== Segment start ==

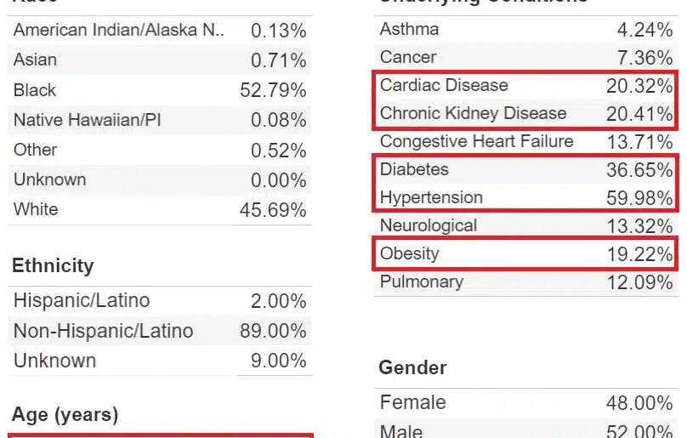
Task: Click the Female gender row
Action: [526, 403]
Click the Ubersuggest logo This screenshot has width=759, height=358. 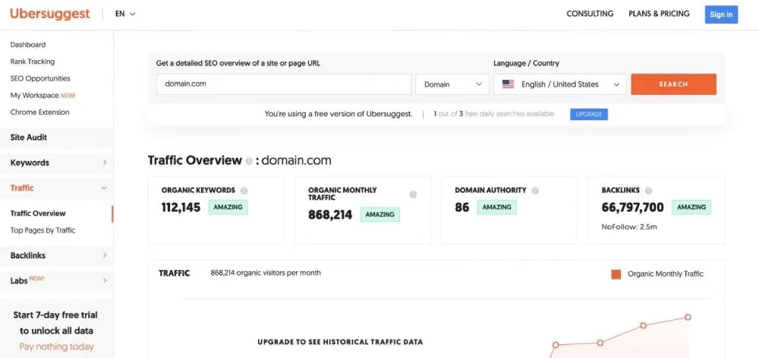click(49, 14)
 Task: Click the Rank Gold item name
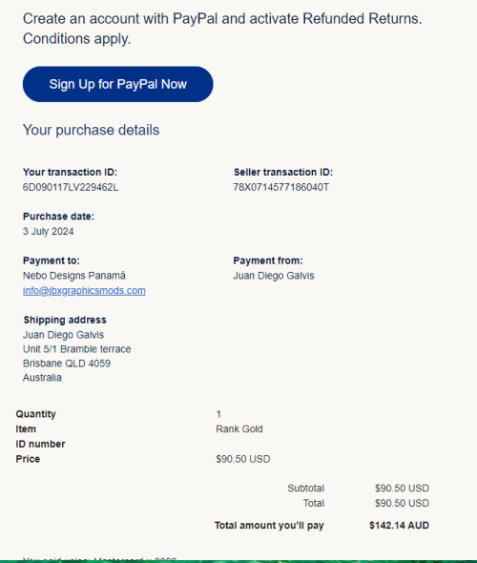[239, 429]
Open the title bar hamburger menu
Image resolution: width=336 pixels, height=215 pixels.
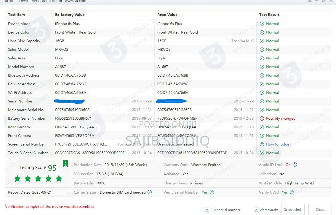[310, 1]
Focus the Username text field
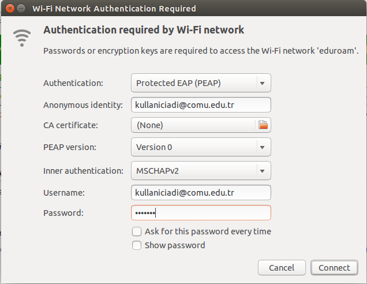 tap(201, 193)
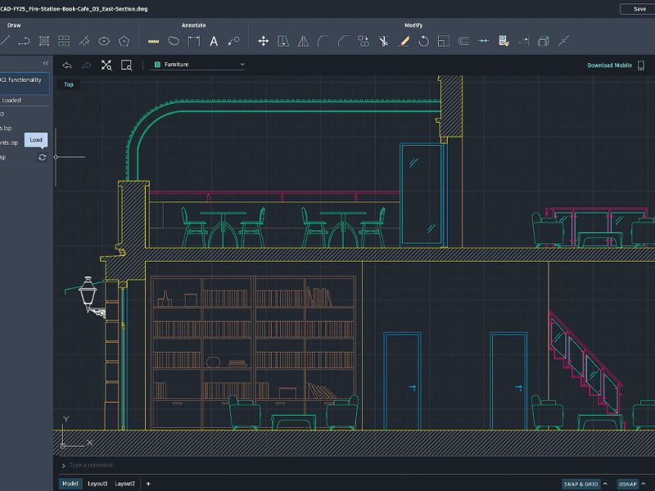
Task: Select the Rotate modify tool
Action: (x=423, y=40)
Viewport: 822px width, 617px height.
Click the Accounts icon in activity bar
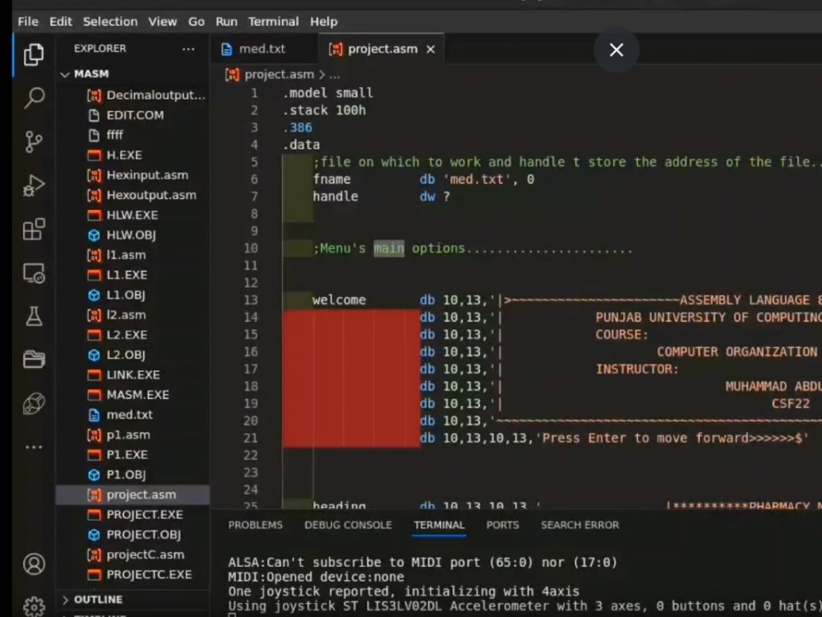34,564
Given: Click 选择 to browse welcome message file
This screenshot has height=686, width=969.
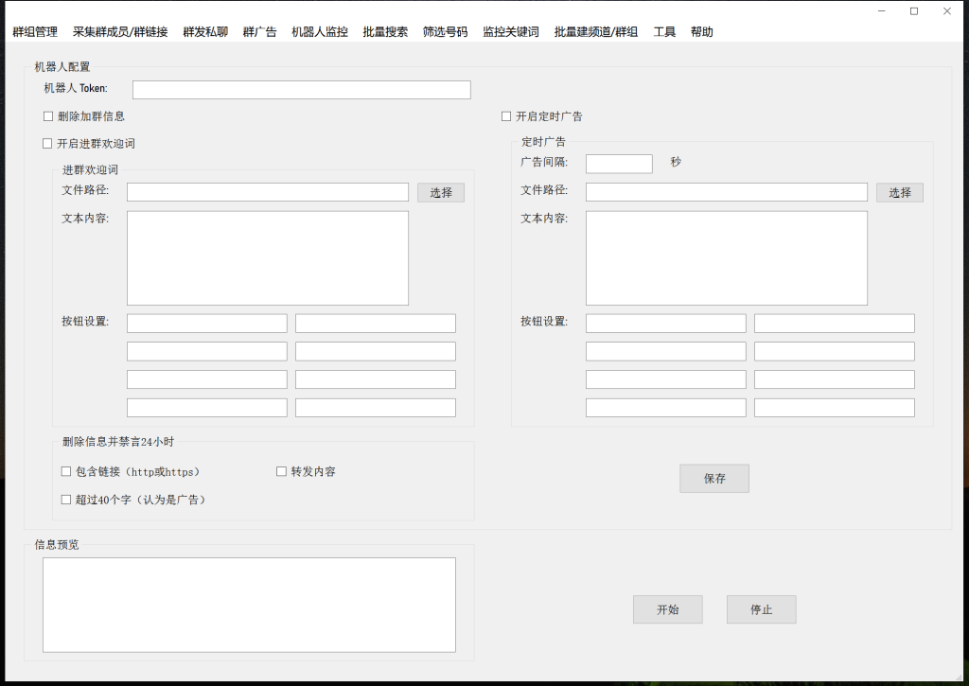Looking at the screenshot, I should pyautogui.click(x=440, y=192).
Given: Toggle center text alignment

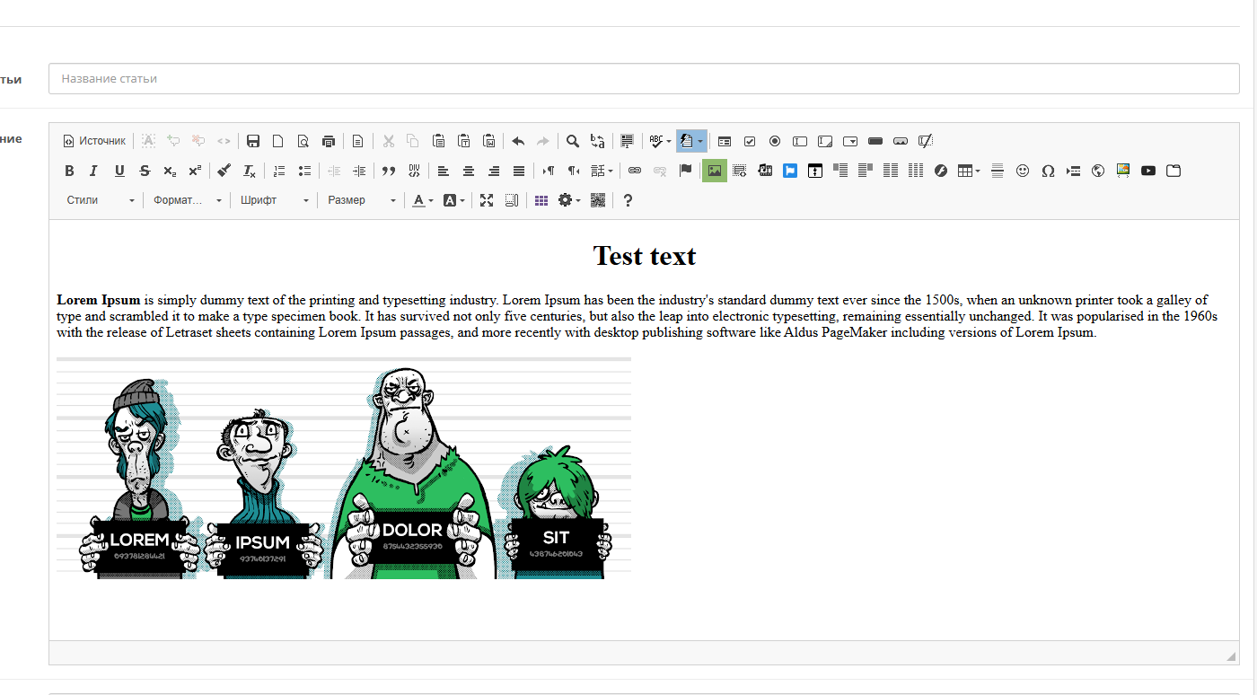Looking at the screenshot, I should (x=469, y=171).
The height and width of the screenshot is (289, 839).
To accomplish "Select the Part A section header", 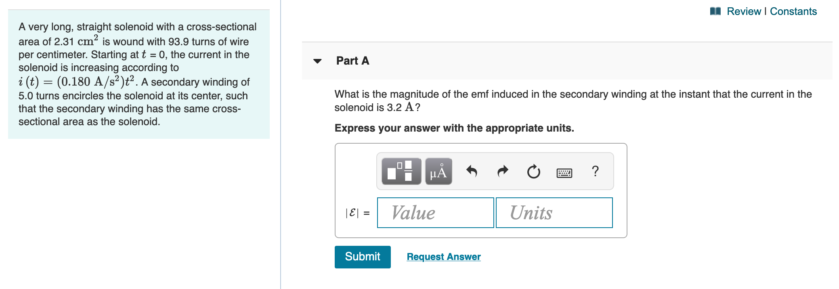I will (352, 61).
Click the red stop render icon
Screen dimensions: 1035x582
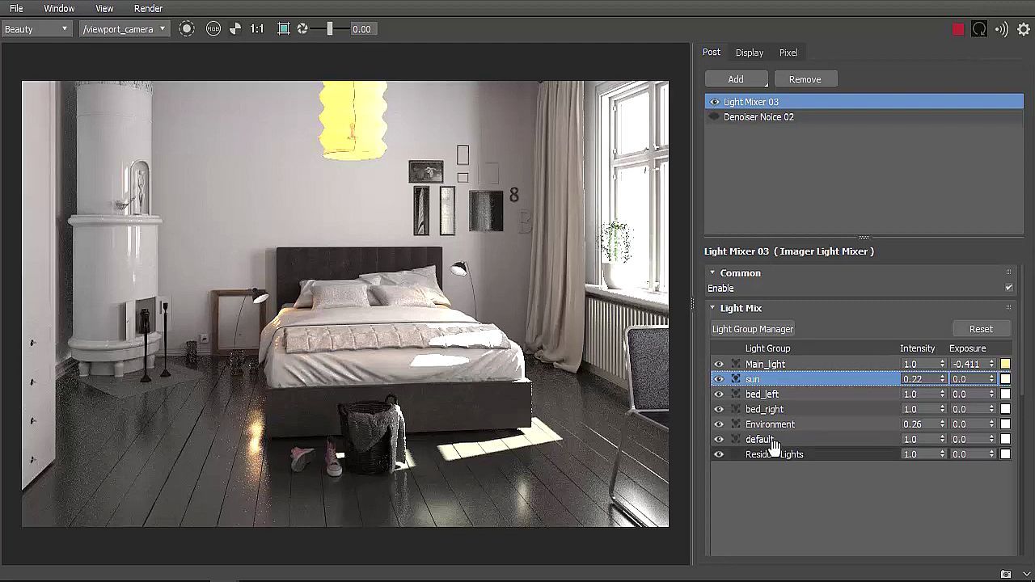[x=958, y=30]
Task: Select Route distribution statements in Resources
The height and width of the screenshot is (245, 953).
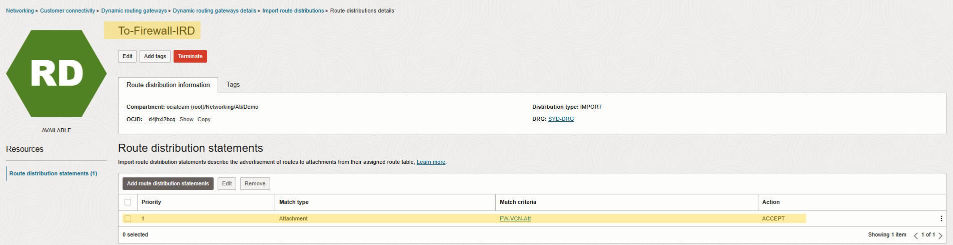Action: click(53, 173)
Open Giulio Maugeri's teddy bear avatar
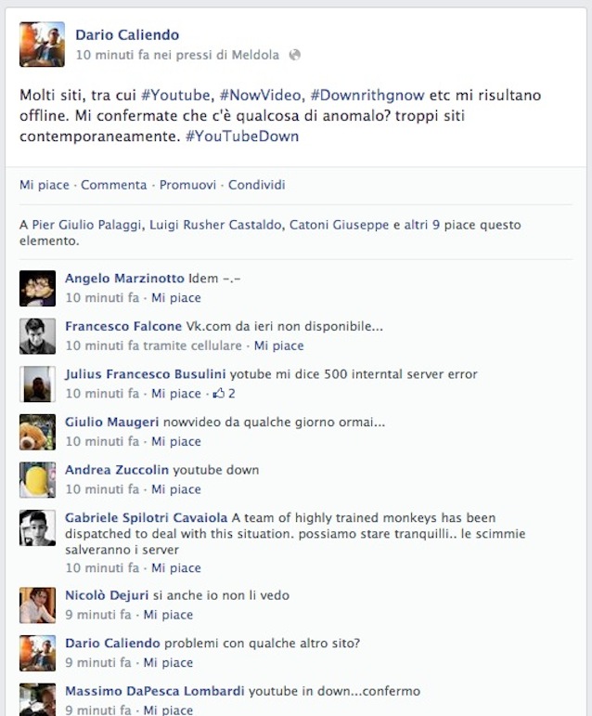The width and height of the screenshot is (592, 716). [x=37, y=432]
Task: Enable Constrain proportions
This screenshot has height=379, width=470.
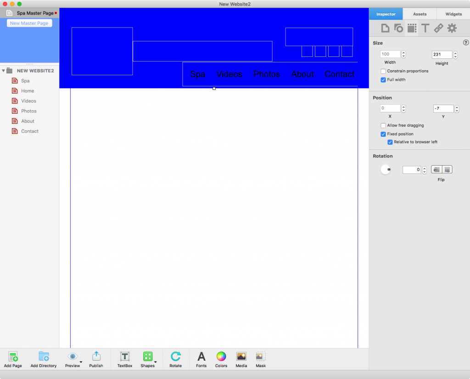Action: tap(384, 71)
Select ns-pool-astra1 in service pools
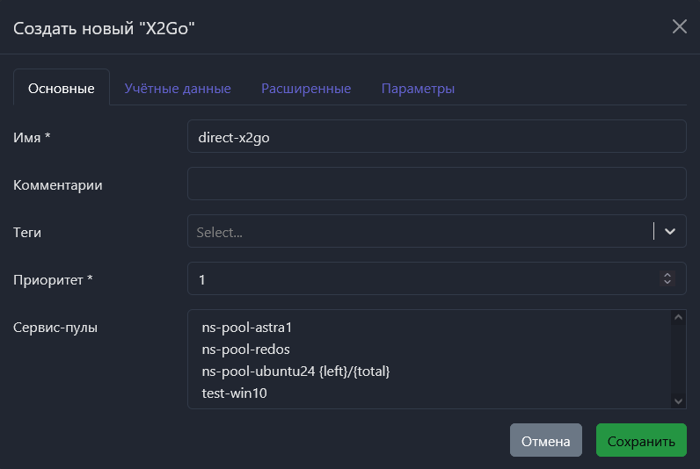Image resolution: width=700 pixels, height=469 pixels. point(246,328)
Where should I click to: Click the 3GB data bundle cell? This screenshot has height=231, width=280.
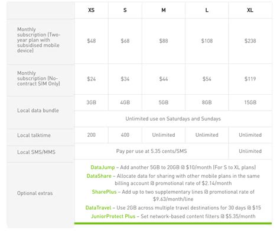click(x=92, y=102)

== Segment end ==

**Exercise objective**:
Which lines run from the one that holds "Task: Select Route" to the final line of the records above? Return them exactly, and skip the pictures.

**Result for this exercise**:
Task: Select Route distribution statements in Resources
The height and width of the screenshot is (245, 953).
Action: click(53, 173)
Open Giulio Maugeri's teddy bear avatar
The width and height of the screenshot is (592, 716). [x=37, y=432]
Task: Enable Constrain proportions
This screenshot has height=379, width=470.
Action: tap(384, 71)
Select ns-pool-astra1 in service pools
Image resolution: width=700 pixels, height=469 pixels. point(246,328)
Where should I click to: Click the 3GB data bundle cell? This screenshot has height=231, width=280.
click(x=92, y=102)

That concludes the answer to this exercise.